START TEXT

0

I have a very large text file, where most of the lines are composed of ASCII characters, but a small fraction of lines have non-ASCII characters. What is the fastest way to create a new text file containing only the ASCII lines? Right now I am checking each character in each line to see if it's ASCII, and writing each line to the new file if all the characters are ASCII, but this method is rather slow. Also, I am using Python, but would be open to using other languages in the future.

Edit: updated with code

#!/usr/bin/python

import string

def isAscii(s):
    for c in s:
        if ord(c) > 127 or ord(c) < 0:
            return False
    return True

f = open('data.tsv')
g = open('data-ASCII-only.tsv', 'w')

linenumber = 1
for line in f:
    if isAscii(line):
        g.write(line)
    linenumber += 1

f.close()
g.close()

END TEXT
START RECORDS PROVIDED

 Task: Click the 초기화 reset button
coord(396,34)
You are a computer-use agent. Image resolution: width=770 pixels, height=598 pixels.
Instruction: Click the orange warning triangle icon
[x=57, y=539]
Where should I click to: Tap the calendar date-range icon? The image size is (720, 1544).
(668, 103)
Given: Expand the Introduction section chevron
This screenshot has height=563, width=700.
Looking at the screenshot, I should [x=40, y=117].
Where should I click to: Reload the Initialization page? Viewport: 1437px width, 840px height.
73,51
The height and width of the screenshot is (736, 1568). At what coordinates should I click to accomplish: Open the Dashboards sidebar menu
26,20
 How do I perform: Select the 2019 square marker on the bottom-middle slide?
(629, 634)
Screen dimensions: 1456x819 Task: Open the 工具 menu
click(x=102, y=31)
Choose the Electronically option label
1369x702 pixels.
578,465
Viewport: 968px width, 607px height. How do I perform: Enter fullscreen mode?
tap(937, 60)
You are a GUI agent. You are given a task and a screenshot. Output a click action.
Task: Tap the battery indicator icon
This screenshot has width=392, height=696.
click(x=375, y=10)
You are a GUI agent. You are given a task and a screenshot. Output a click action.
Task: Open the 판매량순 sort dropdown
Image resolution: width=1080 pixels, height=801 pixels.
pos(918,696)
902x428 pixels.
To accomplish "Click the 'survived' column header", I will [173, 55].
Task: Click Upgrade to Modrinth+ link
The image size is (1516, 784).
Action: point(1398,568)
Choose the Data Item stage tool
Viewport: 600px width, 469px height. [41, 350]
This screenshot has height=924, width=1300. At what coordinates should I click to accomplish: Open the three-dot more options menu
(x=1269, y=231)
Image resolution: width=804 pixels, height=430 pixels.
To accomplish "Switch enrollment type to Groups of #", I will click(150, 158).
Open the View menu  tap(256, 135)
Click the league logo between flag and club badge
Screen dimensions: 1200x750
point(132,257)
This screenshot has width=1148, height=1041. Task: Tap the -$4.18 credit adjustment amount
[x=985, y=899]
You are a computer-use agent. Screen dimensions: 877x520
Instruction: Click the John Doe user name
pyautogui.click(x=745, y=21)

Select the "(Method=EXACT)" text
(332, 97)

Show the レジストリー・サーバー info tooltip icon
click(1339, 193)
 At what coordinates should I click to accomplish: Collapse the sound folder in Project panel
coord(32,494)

END RECORDS PROVIDED

**DIRECTIVES:**
(1) In the ASCII-filtering post, what is the name of the file the script writes the kept lines to?
(2) Using the ASCII-filtering post, explain in one to three sentences why the poster wants a different way to pull out the ASCII lines.
(3) Carry on the ASCII-filtering post from its final line.

**OUTPUTS BY TASK:**
(1) data-ASCII-only.tsv

(2) The current approach checks every character in every line to see whether it is ASCII before writing the line to the new file. The poster finds this method rather slow for a very large file and wants the fastest way instead.

(3)
Jessica
  • 2,335
  • 2
  • 23
  • 36
  • possible duplicate of [How to check if a string in Python is in ASCII?](http://stackoverflow.com/questions/196345/how-to-check-if-a-string-in-python-is-in-ascii) – Ruben Bermudez Jun 24 '14 at 18:25
  • 3
    The way you're doing it is pretty much what you have to do. All lines must be read; all characters must be checked; and all wanted lines must be written. There aren't really any algorithmic shortcuts here. Show us your code and we can look for inefficiencies. – Tom Zych Jun 24 '14 at 18:27
  • @TomZych: Thanks, I updated the question with code. – Jessica Jun 24 '14 at 18:29
  • @TomZych Trying to encode the whole line to 'ascii' inside a try/except might be faster than checking each character individually. See the question RubenBermudez linked to. – dano Jun 24 '14 at 18:29
  • @dano - Yes, I saw that. Of course, that's still checking all characters. You're just doing it in C. – Tom Zych Jun 24 '14 at 22:36
  • It occurs to me that we cannot answer this question without knowing how the file is encoded. The simple approach of checking for characters < 0x80 will work with UTF-8; it won't work with UTF-7 or UTF-16. You can't even read the line correctly in UTF-16 if you treat it as ASCII; the newline is 0x0A 0x00. – Tom Zych Jun 24 '14 at 23:12

3 Answers3

1

You can use grep: "-v" keeps the opposite, -P uses perl regex syntax, and [\x80-\xFF] is the character range for non-ascii.

grep -vP "[\x80-\xFF]" data.tsv > data-ASCII-only.tsv

See this question How do I grep for all non-ASCII characters in UNIX for more about search for ascii characters with grep.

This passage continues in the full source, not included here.